Tourism minister Joseph Ross says Queen Elizabeth II's arrival to T&T augurs well for the country's international image. He said about 4,000 visitors are expected here. The Queen, 83, who is the Head of the Commonwealth, is in town for a State visit, will open the Commonwealth Heads of Government Meeting (CHOGM) at the Academy for the Performing Arts today. She is accompanied by her husband Prince Philip, 88, the Duke of Edinburgh and an entourage. Her last stop in the Caribbean was in Bermuda. Critical issues, such as climate change, ahead of the major United Nations meeting in Copenhagen, Denmark, are expected to be discussed. Ross said: "We cannot put a price on the Queen's visit. This is her third (to this country). It is an invaluable advertisement for the country. If we were to put a price tag on it, we cannot.

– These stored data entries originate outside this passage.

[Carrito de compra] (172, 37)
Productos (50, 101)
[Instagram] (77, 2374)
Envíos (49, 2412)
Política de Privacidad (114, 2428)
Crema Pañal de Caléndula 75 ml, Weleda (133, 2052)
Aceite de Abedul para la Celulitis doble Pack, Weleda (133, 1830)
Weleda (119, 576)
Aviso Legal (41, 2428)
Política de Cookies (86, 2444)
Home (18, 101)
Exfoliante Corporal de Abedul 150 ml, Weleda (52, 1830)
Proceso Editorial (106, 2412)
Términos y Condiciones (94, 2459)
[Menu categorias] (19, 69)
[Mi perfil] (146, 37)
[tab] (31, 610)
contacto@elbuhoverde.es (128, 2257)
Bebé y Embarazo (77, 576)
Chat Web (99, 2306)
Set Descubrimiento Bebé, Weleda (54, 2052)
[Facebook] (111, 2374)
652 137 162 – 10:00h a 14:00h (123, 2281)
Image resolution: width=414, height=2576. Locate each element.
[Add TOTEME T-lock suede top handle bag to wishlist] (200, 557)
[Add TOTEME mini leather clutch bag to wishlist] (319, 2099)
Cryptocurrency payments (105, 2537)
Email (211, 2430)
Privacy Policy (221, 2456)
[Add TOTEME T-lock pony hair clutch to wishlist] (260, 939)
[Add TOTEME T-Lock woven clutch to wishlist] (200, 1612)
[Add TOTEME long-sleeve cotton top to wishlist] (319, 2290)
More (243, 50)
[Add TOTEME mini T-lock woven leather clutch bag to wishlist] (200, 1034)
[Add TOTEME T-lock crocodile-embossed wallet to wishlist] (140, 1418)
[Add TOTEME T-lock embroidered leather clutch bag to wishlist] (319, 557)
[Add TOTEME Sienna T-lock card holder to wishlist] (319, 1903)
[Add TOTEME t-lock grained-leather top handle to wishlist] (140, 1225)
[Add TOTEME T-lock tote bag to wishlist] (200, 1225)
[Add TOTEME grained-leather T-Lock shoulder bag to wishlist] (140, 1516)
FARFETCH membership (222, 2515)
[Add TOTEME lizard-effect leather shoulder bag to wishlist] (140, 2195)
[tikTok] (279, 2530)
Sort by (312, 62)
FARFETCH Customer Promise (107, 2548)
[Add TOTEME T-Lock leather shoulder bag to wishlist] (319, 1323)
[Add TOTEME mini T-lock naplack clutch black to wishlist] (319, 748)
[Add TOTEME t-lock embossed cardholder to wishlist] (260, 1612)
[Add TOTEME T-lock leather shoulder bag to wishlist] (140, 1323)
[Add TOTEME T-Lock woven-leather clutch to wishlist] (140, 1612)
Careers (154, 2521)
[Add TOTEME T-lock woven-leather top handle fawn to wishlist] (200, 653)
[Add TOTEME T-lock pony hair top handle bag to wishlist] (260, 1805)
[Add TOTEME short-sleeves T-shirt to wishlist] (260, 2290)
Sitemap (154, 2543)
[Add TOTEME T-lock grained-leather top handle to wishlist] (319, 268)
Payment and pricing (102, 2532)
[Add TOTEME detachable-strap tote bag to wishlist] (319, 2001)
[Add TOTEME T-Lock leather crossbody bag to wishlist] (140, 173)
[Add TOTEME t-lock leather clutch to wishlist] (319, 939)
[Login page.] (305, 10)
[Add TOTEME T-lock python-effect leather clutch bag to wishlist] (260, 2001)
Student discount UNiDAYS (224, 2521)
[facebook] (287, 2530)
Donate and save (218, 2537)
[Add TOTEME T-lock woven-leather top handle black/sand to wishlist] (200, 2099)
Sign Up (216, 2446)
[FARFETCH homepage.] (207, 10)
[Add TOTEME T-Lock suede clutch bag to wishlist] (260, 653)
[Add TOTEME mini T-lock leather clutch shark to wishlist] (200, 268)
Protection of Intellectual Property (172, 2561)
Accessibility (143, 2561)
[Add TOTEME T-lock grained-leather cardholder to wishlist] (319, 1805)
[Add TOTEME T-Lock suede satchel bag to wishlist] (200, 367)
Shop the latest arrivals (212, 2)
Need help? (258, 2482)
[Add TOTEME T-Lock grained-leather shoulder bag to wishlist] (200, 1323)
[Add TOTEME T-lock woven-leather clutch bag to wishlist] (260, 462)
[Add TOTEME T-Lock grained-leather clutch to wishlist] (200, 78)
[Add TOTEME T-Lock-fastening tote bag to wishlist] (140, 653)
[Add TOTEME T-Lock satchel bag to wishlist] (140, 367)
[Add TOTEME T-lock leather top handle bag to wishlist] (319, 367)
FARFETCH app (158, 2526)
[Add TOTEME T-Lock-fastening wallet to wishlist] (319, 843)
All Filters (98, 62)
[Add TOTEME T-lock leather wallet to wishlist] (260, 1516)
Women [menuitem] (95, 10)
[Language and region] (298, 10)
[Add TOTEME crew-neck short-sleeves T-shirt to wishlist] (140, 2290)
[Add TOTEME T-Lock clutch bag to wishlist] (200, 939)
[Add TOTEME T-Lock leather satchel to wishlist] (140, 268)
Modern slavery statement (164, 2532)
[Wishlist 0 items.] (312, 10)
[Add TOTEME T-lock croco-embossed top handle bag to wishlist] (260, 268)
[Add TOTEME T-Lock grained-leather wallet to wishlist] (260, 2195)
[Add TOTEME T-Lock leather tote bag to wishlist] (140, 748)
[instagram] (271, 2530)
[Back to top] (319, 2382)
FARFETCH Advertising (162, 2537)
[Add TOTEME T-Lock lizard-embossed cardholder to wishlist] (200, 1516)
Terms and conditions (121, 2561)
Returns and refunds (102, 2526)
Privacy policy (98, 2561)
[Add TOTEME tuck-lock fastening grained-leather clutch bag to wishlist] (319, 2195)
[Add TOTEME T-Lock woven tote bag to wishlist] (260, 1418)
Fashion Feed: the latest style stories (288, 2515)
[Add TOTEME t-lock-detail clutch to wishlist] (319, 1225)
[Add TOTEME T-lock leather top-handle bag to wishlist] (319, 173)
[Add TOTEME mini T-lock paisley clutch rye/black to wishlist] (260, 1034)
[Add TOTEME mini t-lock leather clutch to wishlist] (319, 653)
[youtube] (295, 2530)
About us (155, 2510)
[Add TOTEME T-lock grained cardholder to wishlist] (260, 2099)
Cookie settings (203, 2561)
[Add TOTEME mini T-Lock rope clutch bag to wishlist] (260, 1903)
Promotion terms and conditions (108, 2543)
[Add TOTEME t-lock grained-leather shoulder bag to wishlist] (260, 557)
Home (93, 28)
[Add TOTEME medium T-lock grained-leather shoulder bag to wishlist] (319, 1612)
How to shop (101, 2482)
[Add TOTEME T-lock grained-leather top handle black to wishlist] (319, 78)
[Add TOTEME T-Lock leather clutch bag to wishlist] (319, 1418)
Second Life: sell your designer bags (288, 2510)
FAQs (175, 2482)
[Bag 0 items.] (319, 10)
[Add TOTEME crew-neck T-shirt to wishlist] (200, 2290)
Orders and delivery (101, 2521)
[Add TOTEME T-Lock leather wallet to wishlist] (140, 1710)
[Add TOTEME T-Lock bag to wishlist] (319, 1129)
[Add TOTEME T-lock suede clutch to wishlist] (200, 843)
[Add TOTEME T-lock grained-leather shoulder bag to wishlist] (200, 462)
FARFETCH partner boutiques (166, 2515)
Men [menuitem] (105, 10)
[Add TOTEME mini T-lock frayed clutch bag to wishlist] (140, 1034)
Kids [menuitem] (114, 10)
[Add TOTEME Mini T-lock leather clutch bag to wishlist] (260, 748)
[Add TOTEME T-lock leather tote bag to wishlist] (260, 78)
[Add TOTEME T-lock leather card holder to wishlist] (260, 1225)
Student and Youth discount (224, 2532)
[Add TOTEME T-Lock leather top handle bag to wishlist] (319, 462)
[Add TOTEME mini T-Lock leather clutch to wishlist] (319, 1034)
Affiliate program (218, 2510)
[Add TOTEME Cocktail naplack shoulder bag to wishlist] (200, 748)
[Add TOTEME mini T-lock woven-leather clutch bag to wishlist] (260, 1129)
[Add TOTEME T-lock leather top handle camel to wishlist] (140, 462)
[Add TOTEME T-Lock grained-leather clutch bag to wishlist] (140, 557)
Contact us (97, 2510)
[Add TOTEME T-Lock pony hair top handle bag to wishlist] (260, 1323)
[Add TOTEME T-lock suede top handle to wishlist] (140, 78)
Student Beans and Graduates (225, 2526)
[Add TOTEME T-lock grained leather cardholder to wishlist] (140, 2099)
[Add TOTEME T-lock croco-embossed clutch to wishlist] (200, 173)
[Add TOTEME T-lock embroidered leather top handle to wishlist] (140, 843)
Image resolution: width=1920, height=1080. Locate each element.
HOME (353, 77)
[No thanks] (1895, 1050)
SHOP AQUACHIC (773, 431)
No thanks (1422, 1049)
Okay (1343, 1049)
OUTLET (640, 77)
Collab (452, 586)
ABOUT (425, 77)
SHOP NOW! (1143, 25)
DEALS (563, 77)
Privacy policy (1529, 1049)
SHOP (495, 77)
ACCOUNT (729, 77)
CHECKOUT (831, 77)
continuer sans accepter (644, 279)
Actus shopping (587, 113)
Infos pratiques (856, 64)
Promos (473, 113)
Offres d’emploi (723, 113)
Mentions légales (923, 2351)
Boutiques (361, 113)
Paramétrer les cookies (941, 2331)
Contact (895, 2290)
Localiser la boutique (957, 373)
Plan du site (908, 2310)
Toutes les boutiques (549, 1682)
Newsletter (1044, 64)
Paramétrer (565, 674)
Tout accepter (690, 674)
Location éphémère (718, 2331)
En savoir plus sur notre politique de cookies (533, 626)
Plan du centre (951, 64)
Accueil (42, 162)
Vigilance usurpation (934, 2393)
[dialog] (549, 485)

A small country is hosting such a big event and the Queen. "The hotels are full. The city is buzzing. It is a success story," added Ross. To date, Ross said, even the airport was spruced up, and use was made of the south terminal in time for the major symposium. Apart from the much anticipated visit of the British royals, he also said a tourism bureau had been set up in the IFC Building, adjacent to the Hyatt Regency Hotel. "A lot of people are expressing interest in hosting conferences and learning more about T&T." The cricket museum, which was opened on Wednesday night at Queen's Park Oval, also came in for tremendous kudos from connoisseurs of the "beautiful game".
All eyes were locked upon the British Airways plane when it landed on the tarmac at Piarco International Airport. Media personnel descended a flight of stairs at the back of the plane. Then, the door opened. Decked in a green hat, complemented by a mint green dress, the Queen appeared at the top of the stairs. She wore black shoes. A rope of white pearls and a brooch enhanced her elegant appearance. With her spouse in tow, she proceeded to descend daintily. There to meet her were President George Maxwell Richards and his wife Dr Jean Ramjohn-Richards; Prime Minister Patrick Manning and his wife Local Government Hazel Manning; and Chief of Defence Staff Edmund Dillon and other dignitaries.
Moving along on the red carpet, she proceeded to mount the podium. The National Anthem was played. The British Anthem was played. Then, she inspected the Guard of Honour. After, she shook hands with members of the Cabinet. A 21-gun salute was heard to the right of the tarmac. When the queen was whisked away, the Marching Band and Edwin Pouchet's Silver Stars Steel Orchestra continued playing. School children from nearby Arouca and St Helena Schools waved T&T and British flags. Since 1976, she was no longer recognised as Head of State of T&T after it became a republic. She is still recognised as Queen of 16 sovereign states, including Caribbean countries like Barbados, Jamaica, St Lucia, St Vincent and the Grenadines, St Kitts and Nevis and Antigua and Barbuda.